One problem I already addressed in the comment:

it seems like you want (-a >> -b >> -c) instead of -(a|b|c)

Indeed, running your program prints

 -> EXPECTED ";" in line:3
       Class Simple my_value datatype restriction;
                             ^--- here

On the one hand, I'm thrilled that now my VeryPretty™ error reporting got a chance to shine, but clearly you wanted to change

simple_    = lit("Simple") >> id_ >> optlit >> (enum_ | datatype_ | default_);

To

simple_    = lit("Simple") >> id_ >> optlit >> enum_ >> datatype_ >> default_;

Indeed, changing that around prints:

<task>
  <class>
    <simple>
      <identifier>caption</identifier>
      <literal> </literal>
    </simple>
  </class>
  <class>
    <simple>
      <identifier>columns</identifier>
      <literal>Column Name</literal>
    </simple>
  </class>
  <class>
    <simple>
      <identifier>my_value</identifier>
      <literal> </literal>
      <word>restriction</word>
    </simple>
  </class>
  <class>
    <simple>
      <identifier>def_value</identifier>
      <literal> </literal>
      <default>
        <num>0</num>
      </default>
    </simple>
  </class>
</task>

However several things seem out of order. For one the appearance of "word" in the XML seems odd, since Simple does not contain such a member. It does seem like the implementation details are leaking out in the XML.

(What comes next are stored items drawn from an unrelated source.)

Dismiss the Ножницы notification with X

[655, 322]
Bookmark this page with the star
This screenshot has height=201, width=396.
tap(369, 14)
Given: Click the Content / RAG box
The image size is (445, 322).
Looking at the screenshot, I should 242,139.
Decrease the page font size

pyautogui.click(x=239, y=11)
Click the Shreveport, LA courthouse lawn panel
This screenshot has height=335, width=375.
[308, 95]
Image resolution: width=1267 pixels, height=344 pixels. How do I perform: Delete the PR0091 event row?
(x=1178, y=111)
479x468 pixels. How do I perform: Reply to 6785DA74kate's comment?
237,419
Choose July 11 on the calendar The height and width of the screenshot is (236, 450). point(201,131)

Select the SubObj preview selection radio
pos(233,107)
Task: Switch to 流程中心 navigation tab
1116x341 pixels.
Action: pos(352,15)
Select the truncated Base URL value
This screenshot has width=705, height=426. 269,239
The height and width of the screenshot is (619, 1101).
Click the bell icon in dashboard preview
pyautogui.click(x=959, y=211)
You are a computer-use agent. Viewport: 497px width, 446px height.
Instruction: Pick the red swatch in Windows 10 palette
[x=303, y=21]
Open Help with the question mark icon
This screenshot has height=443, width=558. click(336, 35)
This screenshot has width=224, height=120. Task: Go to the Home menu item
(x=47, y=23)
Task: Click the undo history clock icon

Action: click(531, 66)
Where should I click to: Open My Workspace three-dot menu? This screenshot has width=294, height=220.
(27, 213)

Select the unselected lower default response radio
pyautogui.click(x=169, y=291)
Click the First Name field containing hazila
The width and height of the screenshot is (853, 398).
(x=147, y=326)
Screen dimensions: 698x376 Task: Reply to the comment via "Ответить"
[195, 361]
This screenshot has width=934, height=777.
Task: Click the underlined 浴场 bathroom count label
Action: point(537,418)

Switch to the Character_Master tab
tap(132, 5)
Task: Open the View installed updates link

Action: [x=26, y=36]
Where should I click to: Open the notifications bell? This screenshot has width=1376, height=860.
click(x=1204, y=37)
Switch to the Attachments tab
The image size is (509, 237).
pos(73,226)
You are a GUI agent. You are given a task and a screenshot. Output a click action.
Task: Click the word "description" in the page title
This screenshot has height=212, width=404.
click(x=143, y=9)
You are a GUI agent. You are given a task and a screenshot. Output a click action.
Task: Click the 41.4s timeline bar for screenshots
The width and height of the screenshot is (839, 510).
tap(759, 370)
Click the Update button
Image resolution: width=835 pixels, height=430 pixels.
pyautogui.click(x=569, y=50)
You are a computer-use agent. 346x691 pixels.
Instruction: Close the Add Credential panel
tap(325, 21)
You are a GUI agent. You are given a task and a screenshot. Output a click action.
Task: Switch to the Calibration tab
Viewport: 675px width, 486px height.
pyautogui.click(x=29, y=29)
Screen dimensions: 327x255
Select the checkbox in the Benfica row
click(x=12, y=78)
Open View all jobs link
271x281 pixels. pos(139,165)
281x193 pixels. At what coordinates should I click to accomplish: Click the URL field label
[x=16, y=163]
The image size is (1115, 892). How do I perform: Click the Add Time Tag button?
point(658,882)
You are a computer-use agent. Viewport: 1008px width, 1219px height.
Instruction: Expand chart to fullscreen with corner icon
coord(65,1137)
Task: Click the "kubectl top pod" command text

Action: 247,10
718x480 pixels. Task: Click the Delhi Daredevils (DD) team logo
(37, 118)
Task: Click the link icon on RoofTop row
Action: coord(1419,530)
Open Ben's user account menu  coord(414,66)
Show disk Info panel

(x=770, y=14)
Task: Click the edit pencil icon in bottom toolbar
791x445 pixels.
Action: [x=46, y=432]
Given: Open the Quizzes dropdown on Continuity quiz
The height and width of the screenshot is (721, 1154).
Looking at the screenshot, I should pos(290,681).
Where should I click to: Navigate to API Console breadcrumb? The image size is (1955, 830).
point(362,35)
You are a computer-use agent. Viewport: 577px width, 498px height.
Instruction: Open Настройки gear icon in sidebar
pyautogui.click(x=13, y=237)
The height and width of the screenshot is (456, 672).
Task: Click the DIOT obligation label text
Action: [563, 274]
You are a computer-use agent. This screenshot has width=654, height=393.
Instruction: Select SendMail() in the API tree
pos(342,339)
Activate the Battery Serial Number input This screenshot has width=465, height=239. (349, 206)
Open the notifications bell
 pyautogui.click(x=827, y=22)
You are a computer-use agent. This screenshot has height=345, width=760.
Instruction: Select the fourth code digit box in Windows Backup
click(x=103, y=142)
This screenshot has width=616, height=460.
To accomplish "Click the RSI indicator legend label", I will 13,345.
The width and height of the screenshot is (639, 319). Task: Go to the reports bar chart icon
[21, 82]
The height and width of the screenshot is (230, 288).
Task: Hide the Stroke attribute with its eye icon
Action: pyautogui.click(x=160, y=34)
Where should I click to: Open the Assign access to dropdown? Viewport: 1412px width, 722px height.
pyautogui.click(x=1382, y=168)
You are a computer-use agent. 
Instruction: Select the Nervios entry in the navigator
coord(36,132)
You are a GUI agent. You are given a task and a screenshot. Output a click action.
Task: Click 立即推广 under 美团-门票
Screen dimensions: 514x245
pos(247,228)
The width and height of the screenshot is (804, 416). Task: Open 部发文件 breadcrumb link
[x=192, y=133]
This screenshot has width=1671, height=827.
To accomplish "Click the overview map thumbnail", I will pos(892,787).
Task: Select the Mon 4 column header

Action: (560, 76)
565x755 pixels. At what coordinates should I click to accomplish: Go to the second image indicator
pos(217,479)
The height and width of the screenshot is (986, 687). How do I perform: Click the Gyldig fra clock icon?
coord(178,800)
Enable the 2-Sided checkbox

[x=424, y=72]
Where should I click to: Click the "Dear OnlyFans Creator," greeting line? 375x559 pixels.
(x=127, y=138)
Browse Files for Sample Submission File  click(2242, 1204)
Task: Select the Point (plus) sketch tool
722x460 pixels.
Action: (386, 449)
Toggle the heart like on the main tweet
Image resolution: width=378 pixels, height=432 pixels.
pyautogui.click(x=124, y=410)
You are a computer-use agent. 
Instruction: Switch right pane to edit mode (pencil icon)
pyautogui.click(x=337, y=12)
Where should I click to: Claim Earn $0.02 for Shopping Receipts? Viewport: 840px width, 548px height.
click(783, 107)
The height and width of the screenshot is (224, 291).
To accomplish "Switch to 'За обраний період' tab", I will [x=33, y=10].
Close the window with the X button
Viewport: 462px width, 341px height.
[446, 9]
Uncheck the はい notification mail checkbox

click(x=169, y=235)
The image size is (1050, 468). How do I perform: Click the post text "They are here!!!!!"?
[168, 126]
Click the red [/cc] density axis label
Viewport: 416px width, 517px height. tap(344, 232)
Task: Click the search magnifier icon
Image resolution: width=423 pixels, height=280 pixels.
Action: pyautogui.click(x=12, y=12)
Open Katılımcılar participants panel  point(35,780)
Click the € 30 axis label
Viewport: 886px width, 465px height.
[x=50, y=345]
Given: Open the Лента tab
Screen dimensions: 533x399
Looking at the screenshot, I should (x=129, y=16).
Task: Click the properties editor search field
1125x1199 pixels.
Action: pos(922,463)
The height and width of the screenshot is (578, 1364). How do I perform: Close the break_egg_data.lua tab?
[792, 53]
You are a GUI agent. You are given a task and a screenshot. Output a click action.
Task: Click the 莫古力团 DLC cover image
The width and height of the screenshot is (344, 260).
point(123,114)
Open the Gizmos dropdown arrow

I can guess that this is caused by the lack of control that is, itself, caused by ambiguous types:

using Id       = std::string;
using Literal  = std::string;
using Datatype = std::string;
using Default  = std::string;

Choosing identical types for domain datatypes is fine, but it breaks down when you try to use the C++ type system to enforce domain logic. Specifically, we use overload resolution to pick what XML to generate for an AST node.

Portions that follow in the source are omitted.